Wessex Archaeology has again been helping the RAF Museum’s efforts to conserve and display the unique Battle of Britain Dornier 17 wreck recovered from the Goodwin Sands last year. Working with French and British air crash recovery experts, and with the help of the French local authorities, volunteers from Wessex Archaeology and Belgian company ADEDE catalogued hundreds of parts recovered from a World War II Dornier 17 wreck site on the beach at Berck-sur-Mer, near Boulogne, as well as scouring the beach itself for further parts of the aircraft.
 
The wreckage is now being transported to the RAF Museum’s conservation facility at Cosford, where the Goodwins Dornier is being conserved. Many of the parts recovered from the beach at Berck are missing from the Goodwins Dornier, so they will contribute to what will eventually be a very impressive and important exhibition on the aircraft.
 
 
Historical images courtesy of ADEDE
 
 
These pictures show the Dornier on the beach at Berck in occupied France, shortly after it crashed.
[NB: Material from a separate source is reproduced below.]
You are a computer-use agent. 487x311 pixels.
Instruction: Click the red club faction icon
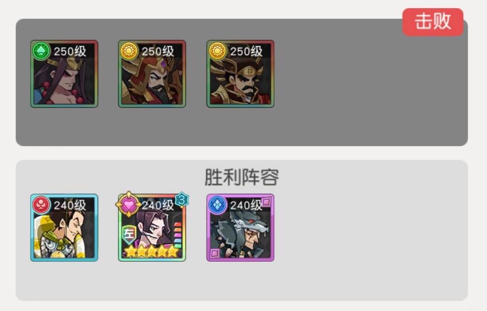41,205
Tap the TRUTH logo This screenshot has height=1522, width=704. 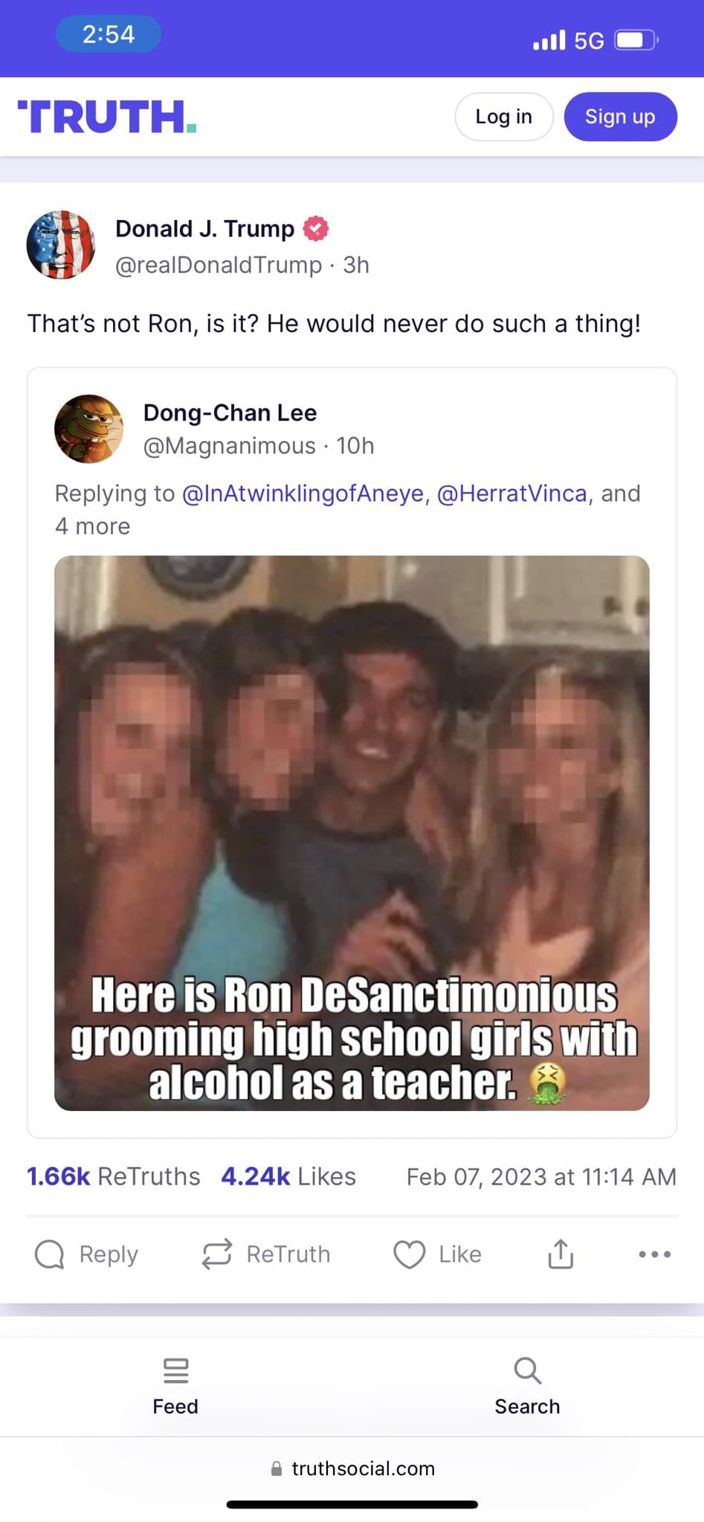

The soldiers milling around are probably part of the German garrison of this stretch of the coastline – Berck was part of Hitler’s ‘Atlantic Wall’, a continuous line of formidable fortifications built on the French coast to oppose the expected Allied invasion. Also pictured is some of the wreckage laid out as it would have been arranged in the aircraft – you can clearly see the bomb bay doors.